The intertrochanteric line is a line upon the anterior aspect of the proximal end of the femur, extending between the lesser trochanter and the greater trochanter. It is a rough, variable ridge.

==Structure==
The intertrochanteric line marks the boundary between the femoral neck and shaft anteriorly (whereas the intertrochanteric crest marks the same boundary posteriorly).

=== Attachments ===
The iliofemoral ligament — the largest ligament of the human body — attaches above the line.

The distal capsular attachment on the femur follows the shape of the irregular rim between the head and the neck.
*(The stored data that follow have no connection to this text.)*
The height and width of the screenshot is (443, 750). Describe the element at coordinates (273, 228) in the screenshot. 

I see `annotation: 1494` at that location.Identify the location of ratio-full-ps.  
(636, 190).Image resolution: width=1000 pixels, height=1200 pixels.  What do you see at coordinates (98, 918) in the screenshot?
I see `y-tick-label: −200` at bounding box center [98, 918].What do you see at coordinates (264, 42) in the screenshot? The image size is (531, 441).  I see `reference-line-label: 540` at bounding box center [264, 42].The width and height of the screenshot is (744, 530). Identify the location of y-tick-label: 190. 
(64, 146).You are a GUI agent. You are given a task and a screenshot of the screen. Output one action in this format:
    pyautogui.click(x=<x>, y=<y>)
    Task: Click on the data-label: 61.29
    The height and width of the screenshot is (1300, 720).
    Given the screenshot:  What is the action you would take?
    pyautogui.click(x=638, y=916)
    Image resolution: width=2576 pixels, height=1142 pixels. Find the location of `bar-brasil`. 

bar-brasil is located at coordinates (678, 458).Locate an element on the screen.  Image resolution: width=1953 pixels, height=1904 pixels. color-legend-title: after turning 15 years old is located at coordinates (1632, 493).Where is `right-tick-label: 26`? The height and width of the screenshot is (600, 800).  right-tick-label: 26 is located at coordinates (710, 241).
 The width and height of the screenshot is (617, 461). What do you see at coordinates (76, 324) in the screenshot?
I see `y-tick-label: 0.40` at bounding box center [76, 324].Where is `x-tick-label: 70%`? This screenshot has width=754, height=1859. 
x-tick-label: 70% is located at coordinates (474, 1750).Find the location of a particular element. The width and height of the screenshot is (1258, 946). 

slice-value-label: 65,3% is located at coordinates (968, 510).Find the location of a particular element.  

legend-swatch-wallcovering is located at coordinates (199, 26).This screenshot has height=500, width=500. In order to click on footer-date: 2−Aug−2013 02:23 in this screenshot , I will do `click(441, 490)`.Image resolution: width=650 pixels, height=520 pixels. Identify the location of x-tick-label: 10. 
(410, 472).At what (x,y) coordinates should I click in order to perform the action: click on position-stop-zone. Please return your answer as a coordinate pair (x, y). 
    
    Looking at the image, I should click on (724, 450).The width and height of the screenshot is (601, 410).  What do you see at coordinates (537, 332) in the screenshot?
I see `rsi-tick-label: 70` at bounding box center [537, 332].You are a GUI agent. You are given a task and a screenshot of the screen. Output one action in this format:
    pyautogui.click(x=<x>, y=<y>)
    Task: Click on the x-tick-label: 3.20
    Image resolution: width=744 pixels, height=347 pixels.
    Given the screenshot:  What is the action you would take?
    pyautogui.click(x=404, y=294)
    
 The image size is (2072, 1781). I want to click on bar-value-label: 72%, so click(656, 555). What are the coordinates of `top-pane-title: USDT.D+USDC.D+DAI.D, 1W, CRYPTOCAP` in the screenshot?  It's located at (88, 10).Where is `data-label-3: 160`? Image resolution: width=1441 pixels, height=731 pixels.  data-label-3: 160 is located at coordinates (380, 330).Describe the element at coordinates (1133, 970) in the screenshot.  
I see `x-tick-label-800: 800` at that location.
As a consequence, the capsule of the hip joint attaches in the region of the intertrochanteric line on the anterior side, but a finger away from the intertrochanteric crest on the posterior side of the head.

The fibers of the ischiocapsular ligament attach both into the joint capsule and onto the intertrochanteric line.

==Clinical significance==
===Intertrochantric fractures===
This area of the femur being an important pillar for weight bearing through the skeletal system is subject to comparatively high levels of dynamic stress, pathological strain, physiological strain and trauma. This area is prone to fractures due to high velocity trauma in the young and trivial trauma in the elderly. The fractures in this line are called intertrochantric fractures and are classified as per the pattern of the fracture geometry.

After a fracture this area of bone is notorious for uniting in varying, and sometimes problematic angles. Therefore, it typically requires early surgical reduction and fixation with early mobilization and weight bearing in order to facilitate enhanced recovery.